Task description ▸
Return all the entries exactly, keeping pictures out.

········

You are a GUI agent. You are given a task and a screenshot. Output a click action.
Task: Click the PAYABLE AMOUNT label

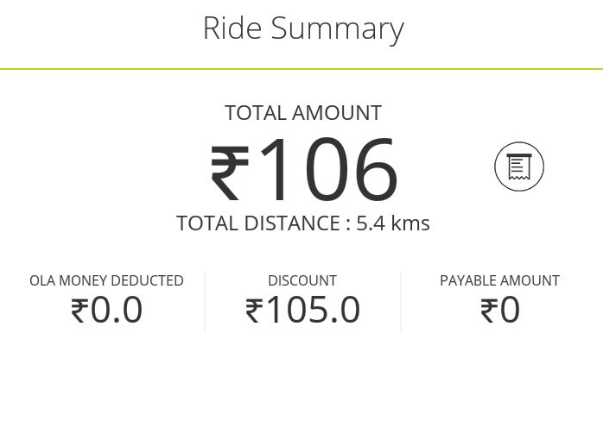(x=499, y=280)
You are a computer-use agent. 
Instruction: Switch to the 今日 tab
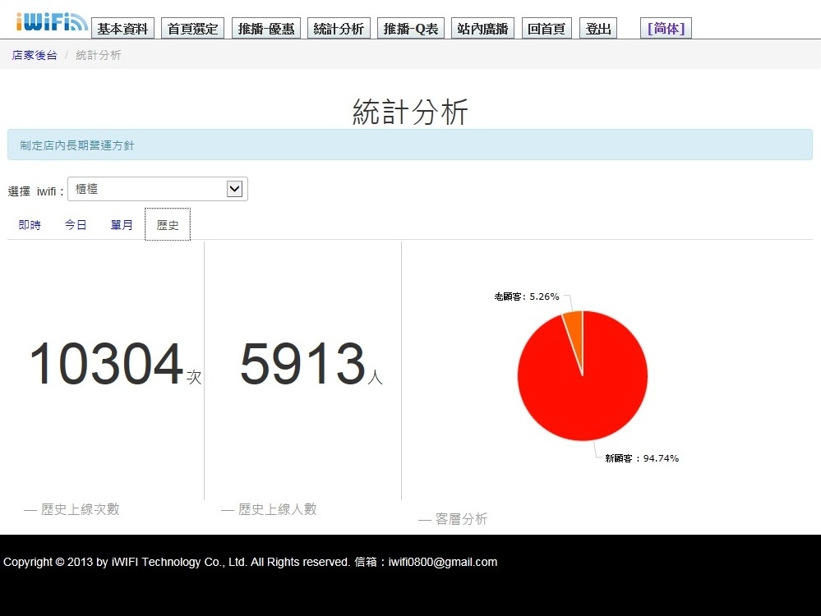click(76, 224)
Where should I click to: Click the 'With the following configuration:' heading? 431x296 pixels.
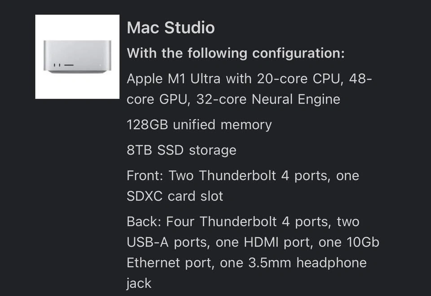[236, 53]
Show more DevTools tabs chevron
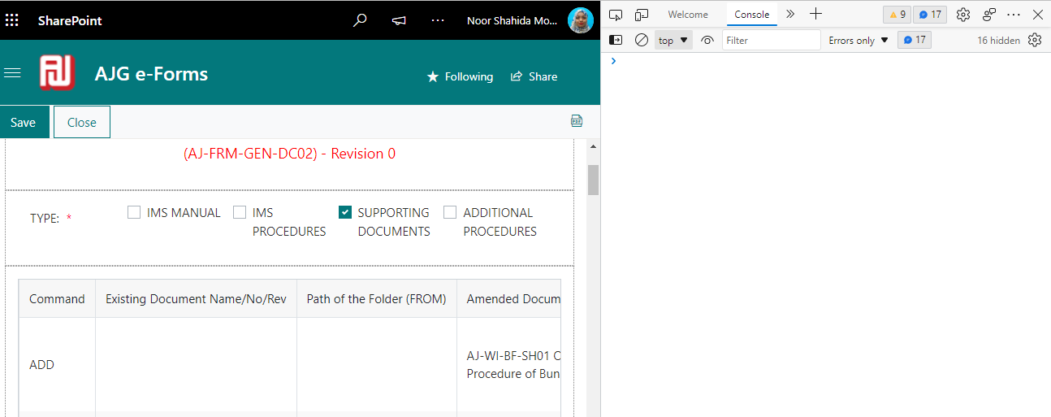This screenshot has height=417, width=1051. [790, 15]
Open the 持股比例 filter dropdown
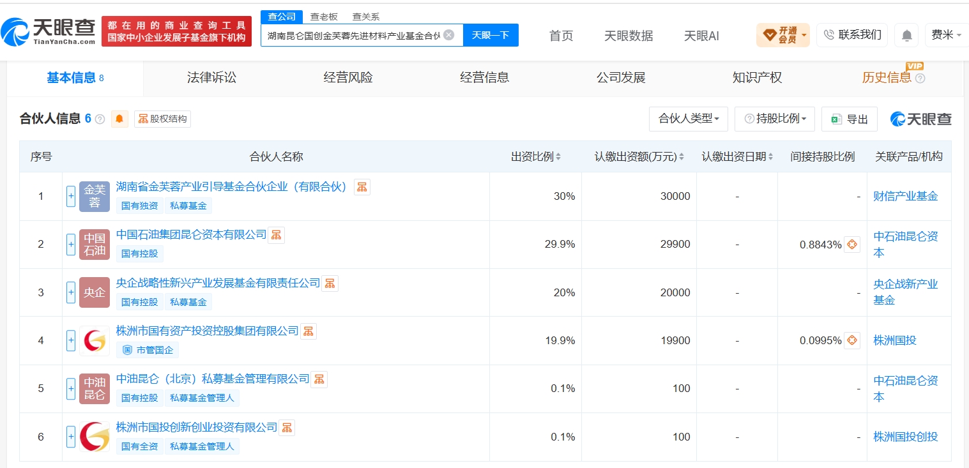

········

Result ▸
You are a GUI agent. You are given a task and a screenshot. Output a click action.
Task: Click the PAYABLE AMOUNT label

(x=499, y=280)
You are a computer-use agent. 
Instruction: Switch to the 今日 tab
click(76, 224)
Where should I click to: Click the 'With the following configuration:' heading? 431x296 pixels.
[236, 53]
Show more DevTools tabs chevron
This screenshot has height=417, width=1051. [790, 15]
Open the 持股比例 filter dropdown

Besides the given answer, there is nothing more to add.